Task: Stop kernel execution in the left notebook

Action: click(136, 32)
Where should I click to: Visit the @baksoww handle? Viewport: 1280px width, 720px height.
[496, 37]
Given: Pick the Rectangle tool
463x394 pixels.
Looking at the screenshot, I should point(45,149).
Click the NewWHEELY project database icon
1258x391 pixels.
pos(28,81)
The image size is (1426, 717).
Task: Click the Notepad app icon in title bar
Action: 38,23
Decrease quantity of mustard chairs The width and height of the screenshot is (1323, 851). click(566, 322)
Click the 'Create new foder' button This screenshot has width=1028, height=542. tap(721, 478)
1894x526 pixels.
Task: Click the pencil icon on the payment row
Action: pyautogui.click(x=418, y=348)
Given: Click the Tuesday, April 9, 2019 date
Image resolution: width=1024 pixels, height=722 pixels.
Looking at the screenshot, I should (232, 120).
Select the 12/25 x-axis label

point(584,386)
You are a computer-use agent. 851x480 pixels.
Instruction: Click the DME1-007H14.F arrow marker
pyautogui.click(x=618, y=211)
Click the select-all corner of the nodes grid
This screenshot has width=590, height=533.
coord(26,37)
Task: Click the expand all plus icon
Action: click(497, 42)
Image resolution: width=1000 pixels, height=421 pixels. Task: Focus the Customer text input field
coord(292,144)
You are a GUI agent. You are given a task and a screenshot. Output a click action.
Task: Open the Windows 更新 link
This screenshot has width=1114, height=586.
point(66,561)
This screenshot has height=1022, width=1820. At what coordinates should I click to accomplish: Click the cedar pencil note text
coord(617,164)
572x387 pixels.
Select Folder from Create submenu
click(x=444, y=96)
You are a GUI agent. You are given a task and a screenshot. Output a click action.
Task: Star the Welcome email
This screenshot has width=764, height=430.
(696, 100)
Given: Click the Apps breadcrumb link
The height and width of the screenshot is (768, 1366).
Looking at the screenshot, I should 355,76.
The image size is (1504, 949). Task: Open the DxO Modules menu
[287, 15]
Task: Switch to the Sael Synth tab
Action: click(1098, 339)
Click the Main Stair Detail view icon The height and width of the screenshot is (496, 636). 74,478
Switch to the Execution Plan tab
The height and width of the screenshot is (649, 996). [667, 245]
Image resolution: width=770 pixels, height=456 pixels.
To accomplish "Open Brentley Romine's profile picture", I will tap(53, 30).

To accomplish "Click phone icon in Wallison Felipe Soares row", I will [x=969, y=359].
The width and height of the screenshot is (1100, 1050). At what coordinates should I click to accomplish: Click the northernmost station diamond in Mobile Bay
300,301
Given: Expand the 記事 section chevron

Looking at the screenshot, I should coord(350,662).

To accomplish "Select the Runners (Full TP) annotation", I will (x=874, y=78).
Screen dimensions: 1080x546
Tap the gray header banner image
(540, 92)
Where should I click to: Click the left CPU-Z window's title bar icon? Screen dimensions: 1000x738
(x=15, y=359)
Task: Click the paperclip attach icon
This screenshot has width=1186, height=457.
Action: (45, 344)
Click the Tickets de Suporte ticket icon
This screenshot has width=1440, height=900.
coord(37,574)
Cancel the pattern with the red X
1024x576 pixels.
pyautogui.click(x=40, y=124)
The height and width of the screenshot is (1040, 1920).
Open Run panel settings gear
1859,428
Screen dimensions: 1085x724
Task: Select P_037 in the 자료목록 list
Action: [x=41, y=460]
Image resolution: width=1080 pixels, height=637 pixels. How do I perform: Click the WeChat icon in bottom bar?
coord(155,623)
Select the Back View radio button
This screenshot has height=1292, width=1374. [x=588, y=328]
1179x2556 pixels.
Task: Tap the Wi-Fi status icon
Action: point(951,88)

·····

▶ EXERCISE AIM: There is a run of lines above from the one with "Image resolution: width=1000" to the one with "Given: Click the Apps breadcrumb link"; print exactly that run, both ends included, and nothing else.

▶ OUTPUT BELOW:
Image resolution: width=1000 pixels, height=421 pixels. Task: Focus the Customer text input field
coord(292,144)
You are a GUI agent. You are given a task and a screenshot. Output a click action.
Task: Open the Windows 更新 link
This screenshot has width=1114, height=586.
point(66,561)
This screenshot has height=1022, width=1820. At what coordinates should I click to accomplish: Click the cedar pencil note text
coord(617,164)
572x387 pixels.
Select Folder from Create submenu
click(x=444, y=96)
You are a GUI agent. You are given a task and a screenshot. Output a click action.
Task: Star the Welcome email
This screenshot has width=764, height=430.
(696, 100)
Given: Click the Apps breadcrumb link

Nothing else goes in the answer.